Is niet hetzelfde als betrokkenheid. Engagement is de psychologische staat van een eventbezoeker die wordt gevormd door gedrags- (wat iemand doet), cognitieve- (bewustzijn) en emotionele (gevoel) elementen. Het is een doorlopend proces wat ontstaat tussen twee of meer partijen en wordt gemeten aan de hand van intensiteit. In dit geval gaat het om de connectie tussen de gasten en het merk, bedrijf, de organisatie of community. De soort engagement is afhankelijk van de context. Zo kun je engagement vertonen met een website, maar bijvoorbeeld ook tijdens het evenement. 

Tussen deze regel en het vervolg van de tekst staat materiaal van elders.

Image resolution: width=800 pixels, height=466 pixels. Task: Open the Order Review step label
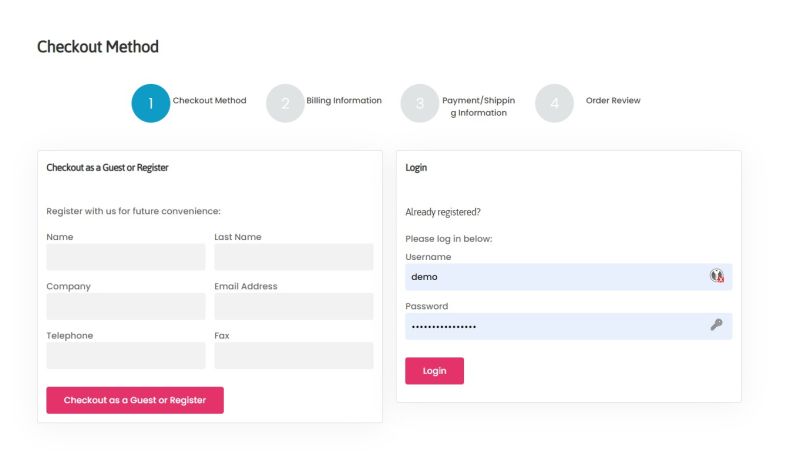(x=613, y=100)
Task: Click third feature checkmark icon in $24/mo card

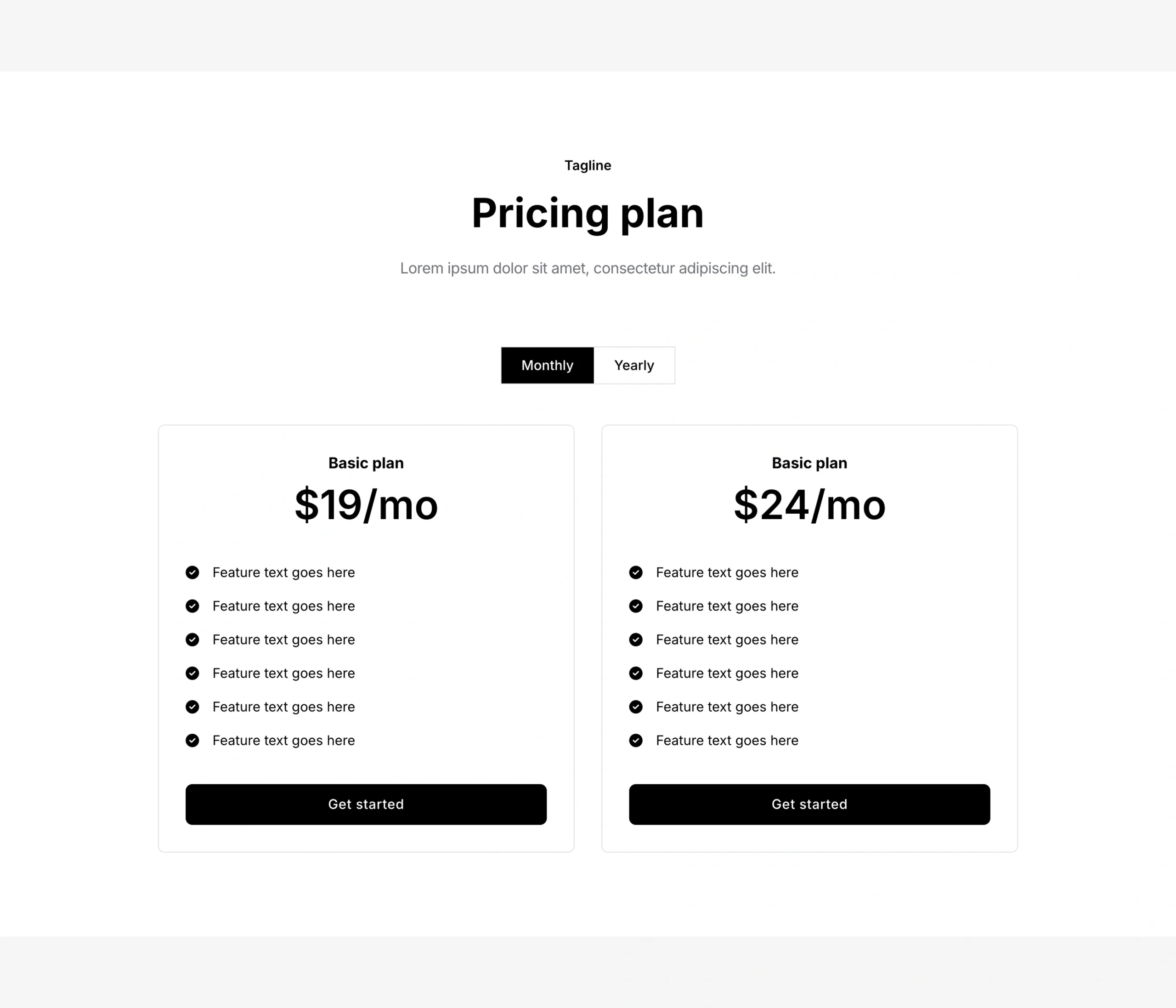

Vaktermen evenementenbranche

7. STORYTELLING

Een methode om je evenement, bedrijf of merk een gezicht te geven door middel van een verhaal. Een verhaal brengt in tegenstelling tot rationele elementen als cijfers een gevoel en emotie met zich mee waardoor het langer blijft hangen in het menselijke geheugen. Storytelling zorgt voor identificatie en heeft een groot effect op de houding en het gedrag van je eventbezoekers.